• _Aufgabenstellung 1_
Beantworten Sie anhand des Auszugs zu Hiob 13:11 die folgenden Fragen:
(a) Womit konfrontiert Hiob seine Freunde?
(b) Worum soll beten, wer etwas als Gottes Gedanken oder Absichten weitergibt?
(c) Auf welche Bibelstelle wird bei dem Satz „Es kann sein, dass wir etwas nicht verstehen“ verwiesen?
• _Aufgabenstellung 2_
Führen Sie den Auszug zu Hiob 13:11 im selben Stil mit einem kurzen Absatz weiter.

• _Zitierter Auszug_
Hiob konfrontiert seine Freunde mit der „Hoheit“ oder Erhabenheit Gottes (Hiob 13:11). Gott steht über aller Parteilichkeit, über alles und jeden. Wenn die Freunde mal so über Gott denken, jagt ihnen das nicht Angst ein und lässt sie das Ihn nicht fürchten? Dieser Gedanke an Ihn muss sie davor zurückschrecken lassen, unwahre Dinge über Ihn zu sagen.

Das ist übrigens etwas, was jeder Prediger des Wortes Gottes beachten soll. Es ist eine große Verantwortung, Gottes Gedanken weiterzugeben. Wer etwas mündlich oder schriftlich, wie in diesem Kommentar, als Gottes Gedanken oder Absichten weitergibt, soll beten, dass er davor bewahrt wird, seine eigene Interpretation davon zu geben. Wir können es auch nicht gutheißen, wenn jemand unsere Worte missbraucht, falsch zitiert oder falsch interpretiert. Wenn es um Gottes Worte geht, gehen wir manchmal „flexibel“ mit ihnen um. Das sollte nicht der Fall sein. Es kann sein, dass wir etwas nicht verstehen (vgl. 2Pet 3:16). Lasst es uns dann auch ehrlich sagen.

• _Angezeigte Einträge_
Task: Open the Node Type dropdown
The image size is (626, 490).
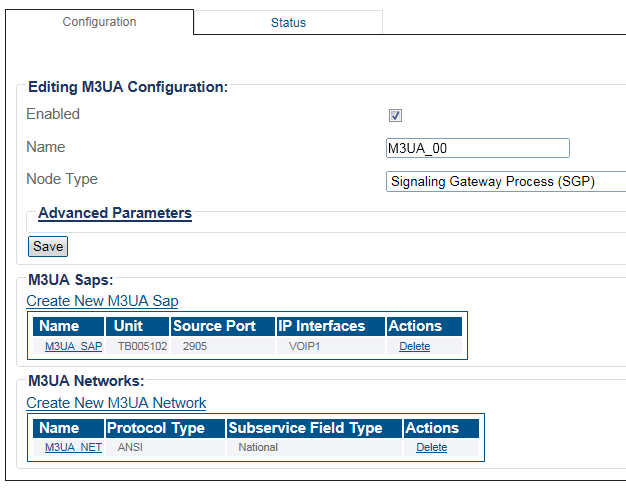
* * *
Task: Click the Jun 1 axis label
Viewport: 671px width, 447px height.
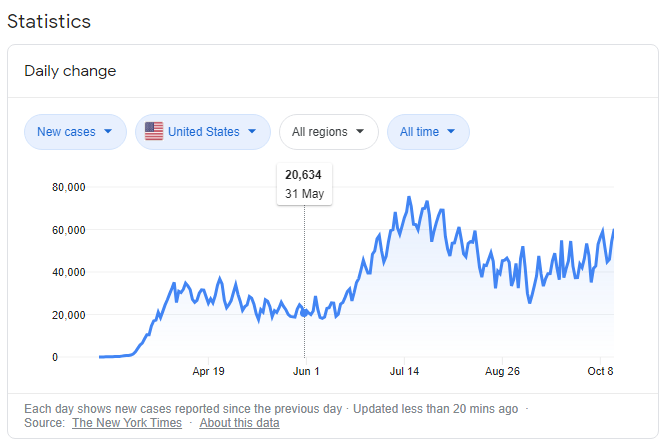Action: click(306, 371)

• _Ergebnis 1_
(a) Mit der „Hoheit“ oder Erhabenheit Gottes.
(b) Darum, davor bewahrt zu werden, seine eigene Interpretation davon zu geben.
(c) Auf 2Pet 3:16.

• _Ergebnis 2_
Die Freunde haben ihre Meinung gegeben. Sie haben damit nichts Neues gesagt. Für Hiob sind sie eine Erinnerung an das, was er bereits wusste (Hiob 13:12). Das spricht ihn alles überhaupt nicht an. Alle ihre Sprüche sind Worte, die so viel Grundlage oder Nutzen haben wie „Asche“, d. h. überhaupt keinen. Solche Worte haben keine Auswirkung, sie bewirken nichts. Ihre Widerlegung dessen, was er selbst gesagt hat, ist ebenfalls bedeutungslos. Es ist so leicht umstürzen wie etwas, das aus „Lehm“ gemacht ist. Es hält nicht stand, wenn man darauf schlägt, sondern zerspringt.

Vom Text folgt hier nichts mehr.